(di Elisabetta Stefanelli)
FRANCESCO DE FILIPPO, 'TRIESTE È
UN'ISOLA. LE PRIME E INVOLONTARIE INDAGINI DI VINCENZO
TAGLIENTE' (Castelvecchi, pag. 169, Euro 17,50).
''Trieste? Trieste è un'isola. No, non nel senso che sta
'mmiez' 'o mare, irraggiungibile per terra, che per arrivarci
devi fare un viaggio in nave o in aliscafo o, se hai le
possibilità e non soffri il mal di mare, in barca a vela o
motoscafo. No, in un altro senso, tanto è vero che a Trieste ci
puoi arrivare
tranquillamente co' 'o treno, che viaggia in un corridoio
italiano tra terre straniere e 'o mare. Nu paesaggio bello, mi
arricorda 'a costiera amalfitana. Ma quella è magica, chesta è
bella. Allora, qual è il senso? Voglio dire cioè che i triestini
hanno degli
isolani lo spirito: chella immagine sempre presente nel cervello
e dint' 'o core di essere unici e soli.

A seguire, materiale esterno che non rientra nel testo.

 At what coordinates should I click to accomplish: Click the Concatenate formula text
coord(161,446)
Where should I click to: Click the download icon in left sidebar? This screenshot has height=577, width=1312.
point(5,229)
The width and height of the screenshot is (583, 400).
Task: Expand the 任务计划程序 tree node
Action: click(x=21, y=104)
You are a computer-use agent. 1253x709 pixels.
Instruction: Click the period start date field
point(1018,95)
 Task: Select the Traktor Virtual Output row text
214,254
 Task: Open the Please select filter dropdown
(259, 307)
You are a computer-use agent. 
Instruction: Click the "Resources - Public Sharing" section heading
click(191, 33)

E affiatati,
obbligatoriamente affratellati, perché tutti ugualmente
circondati ed esposti''. Ed è proprio in quest'isola, dove il
tempo si è fermato e le abitudini la fanno da padrona, poco
Italia poco Austria, mondo a parte, capita lui ''Tagliente
Vincenzo, di fu Antonio e di fu Quagliariello Giuseppa, di
Casavatore (bella chiavica), Napoli, 43 anni, ex agente sotto
copertura, poi messo in disparte per una vicenda poco chiara che
mo non mi va di spiegarvi''. È la sua voce dal forte accento
napoletano, dalla sonorità catilenante, che guida il lettore per
''Trieste'' nuovo romanzo di Francesco De Filippo per
Castelvecchi e sembra inaugurare una saga che ci speriamo
continui. Un uomo misterioso che vuole la pasta così al dente da
essere considerata cruda, per una spy story, un giallo, in un
mondo consumato, sospeso tra passato e presente. Sarà una
curiosa gita a Padriciano - meta obbligata per il viaggio della
memoria legato al dramma dell'Esodo giuliano-dalmata - a dare
una svolta alla sua noiosa vita sotto copertura, nella routine
impiegatizia in cui passa le sue giornate in un anonimo ufficio
postale. Lì nel campo si imbatte nell'enigmatica Anna Costorici,
una signora che parla un misto di quattro o cinque lingue ma non
l'italiano - almeno così sembrerebbe - con cui decide di passare
furtivamente la notte come fossero madre e figlio. Ma è solo
l'inizio di una storia molto complessa, che attraversa nodi
della nostra vita nazionale, questioni che ancora non sono
risolte in quella terra di confine in cui si trova Trieste ma
anche semplice storia di violenza e soprusi. E che tra migranti
di ieri e di oggi, arriva fino a sconfinare negli Stati Uniti,
''...nello Stato che professava la libertà, che si faceva
paladino della libertà e della democrazia''. Ma non è sempre è
così.
De Filippo racconta tutto questo con maestria mettendo
insieme un mosaico che vede non soltanto una straordinaria
ricchezza linguistica ma anche una sorta di fusione e
compenetrazione di piani e stili narrativi. È come se le forme
della scrittura trovassero tutte insieme un nido, e in questo è
calzante la metafora dell'isola che l'autore cita spesso.